Selama ini Edgeworth melihat Phoenix sebagai sosok rivalnya. Tidak ada pengacara yang bisa menyainginya seperti ini. Pria itu kerap kali membuatnya pusing di pengadilan. Namun di luar semua itu, Phoenix adalah satu-satunya orang yang Edgeworth anggap sebagai saingan yang setara dengannya.

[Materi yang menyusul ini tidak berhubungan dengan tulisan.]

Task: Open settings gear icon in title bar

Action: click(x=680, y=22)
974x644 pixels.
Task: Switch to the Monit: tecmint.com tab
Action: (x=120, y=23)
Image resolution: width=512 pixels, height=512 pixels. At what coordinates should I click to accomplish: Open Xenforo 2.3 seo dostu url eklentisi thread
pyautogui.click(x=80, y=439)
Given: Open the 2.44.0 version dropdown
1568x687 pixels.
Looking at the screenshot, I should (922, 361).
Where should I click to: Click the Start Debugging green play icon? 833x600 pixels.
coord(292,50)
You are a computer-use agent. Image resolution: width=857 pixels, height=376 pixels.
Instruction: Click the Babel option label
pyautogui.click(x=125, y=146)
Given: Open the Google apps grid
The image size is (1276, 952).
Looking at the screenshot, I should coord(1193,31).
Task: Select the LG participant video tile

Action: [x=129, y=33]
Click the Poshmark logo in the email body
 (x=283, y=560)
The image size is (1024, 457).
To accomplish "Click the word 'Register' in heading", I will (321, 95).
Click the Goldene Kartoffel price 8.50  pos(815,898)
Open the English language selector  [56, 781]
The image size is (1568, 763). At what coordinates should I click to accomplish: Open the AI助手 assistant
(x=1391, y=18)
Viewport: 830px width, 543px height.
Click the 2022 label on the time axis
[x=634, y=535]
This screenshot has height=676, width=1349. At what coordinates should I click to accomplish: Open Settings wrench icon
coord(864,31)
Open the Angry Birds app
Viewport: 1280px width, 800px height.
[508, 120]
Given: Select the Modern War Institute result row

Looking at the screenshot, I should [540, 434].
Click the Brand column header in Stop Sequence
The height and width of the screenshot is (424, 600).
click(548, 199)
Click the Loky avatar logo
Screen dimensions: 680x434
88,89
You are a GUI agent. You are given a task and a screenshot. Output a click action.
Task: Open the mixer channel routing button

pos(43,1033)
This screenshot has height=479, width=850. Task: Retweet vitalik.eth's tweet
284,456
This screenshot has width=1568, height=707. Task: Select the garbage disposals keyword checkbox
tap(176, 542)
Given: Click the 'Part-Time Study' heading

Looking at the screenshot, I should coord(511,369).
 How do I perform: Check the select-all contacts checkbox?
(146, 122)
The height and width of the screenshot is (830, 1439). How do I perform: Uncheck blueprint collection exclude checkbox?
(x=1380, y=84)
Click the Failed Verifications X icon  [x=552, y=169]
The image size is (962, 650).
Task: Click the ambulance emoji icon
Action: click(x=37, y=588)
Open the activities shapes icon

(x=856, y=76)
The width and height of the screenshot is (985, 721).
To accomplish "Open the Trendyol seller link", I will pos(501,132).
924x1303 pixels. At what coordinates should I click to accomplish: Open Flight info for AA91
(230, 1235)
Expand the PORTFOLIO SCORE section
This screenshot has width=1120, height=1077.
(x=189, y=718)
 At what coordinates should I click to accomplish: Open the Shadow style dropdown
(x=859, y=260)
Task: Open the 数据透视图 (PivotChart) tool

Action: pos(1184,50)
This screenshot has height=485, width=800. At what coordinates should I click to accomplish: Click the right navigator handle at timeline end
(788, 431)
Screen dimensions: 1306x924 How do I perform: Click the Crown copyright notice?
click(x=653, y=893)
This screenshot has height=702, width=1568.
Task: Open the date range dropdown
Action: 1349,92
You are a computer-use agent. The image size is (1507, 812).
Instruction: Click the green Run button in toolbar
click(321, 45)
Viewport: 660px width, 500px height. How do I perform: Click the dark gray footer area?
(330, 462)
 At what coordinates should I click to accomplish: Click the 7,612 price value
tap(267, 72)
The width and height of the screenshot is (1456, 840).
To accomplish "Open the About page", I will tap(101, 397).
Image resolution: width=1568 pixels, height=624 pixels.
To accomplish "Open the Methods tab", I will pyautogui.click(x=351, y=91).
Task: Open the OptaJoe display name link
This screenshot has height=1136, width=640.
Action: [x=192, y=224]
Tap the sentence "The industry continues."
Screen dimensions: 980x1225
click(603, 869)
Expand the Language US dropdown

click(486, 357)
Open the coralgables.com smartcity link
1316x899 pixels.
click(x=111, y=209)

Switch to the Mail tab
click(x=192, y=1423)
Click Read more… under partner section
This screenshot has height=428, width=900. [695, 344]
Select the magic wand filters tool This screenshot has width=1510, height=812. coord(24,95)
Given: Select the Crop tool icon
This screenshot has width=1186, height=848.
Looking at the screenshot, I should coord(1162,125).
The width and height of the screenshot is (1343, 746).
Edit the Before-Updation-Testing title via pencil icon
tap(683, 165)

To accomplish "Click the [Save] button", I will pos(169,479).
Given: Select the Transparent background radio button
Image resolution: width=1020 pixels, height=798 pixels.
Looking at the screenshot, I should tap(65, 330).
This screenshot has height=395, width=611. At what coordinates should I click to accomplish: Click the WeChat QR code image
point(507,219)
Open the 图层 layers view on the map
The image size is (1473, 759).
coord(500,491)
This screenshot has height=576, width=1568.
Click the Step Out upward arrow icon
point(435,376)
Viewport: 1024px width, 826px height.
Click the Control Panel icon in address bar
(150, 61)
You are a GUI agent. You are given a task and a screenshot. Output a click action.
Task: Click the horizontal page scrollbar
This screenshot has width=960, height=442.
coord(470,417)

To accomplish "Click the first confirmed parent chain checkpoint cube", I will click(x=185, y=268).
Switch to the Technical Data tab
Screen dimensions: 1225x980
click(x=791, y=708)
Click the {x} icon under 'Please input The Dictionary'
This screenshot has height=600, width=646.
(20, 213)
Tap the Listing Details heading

Tapi sekarang …, Edgeworth tidak berani berdiri berdampingan dengan Phoenix. Phoenix adalah orang yang lurus dan berhati bersih. Dia selalu mencari kebenaran. Edgeworth sadar bahwa mereka berdua tidaklah sama. Selama ini yang Edgeworth cari adalah kemenangan semata. Terkadang dia menggunakan akal bulus. Tapi Phoenix tidak. Dia memenangkan kasusnya dengan cara yang bersih. Sekarang Edgeworth baru tahu betapa besarnya jurang yang memisahkan mereka berdua.
“Sampai saat ini aku masih resmi menjadi jaksa. Namun aku tidak punya semangat untuk menjadi jaksa lagi. Aku malu jika mengingat bagaimana caraku menjadi jaksa. Aku tidak tahu apakah aku cocok menjadi jaksa.
“Sebenarnya untuk apa aku menjadi jaksa?!”
Batu nisan di depannya tidak bergeming. Edgeworth ingin tertawa sendiri jadinya. Ayahnya tidak akan mungkin bisa menjawabnya.
“Apa pun itu, aku berjanji padamu, Yah, aku akan berusaha sekuat tenaga untuk bertahan,” Edgeworth berbalik dan memunggungi makam ayahnya, “sampai aku menemukan arti menjadi jaksa.”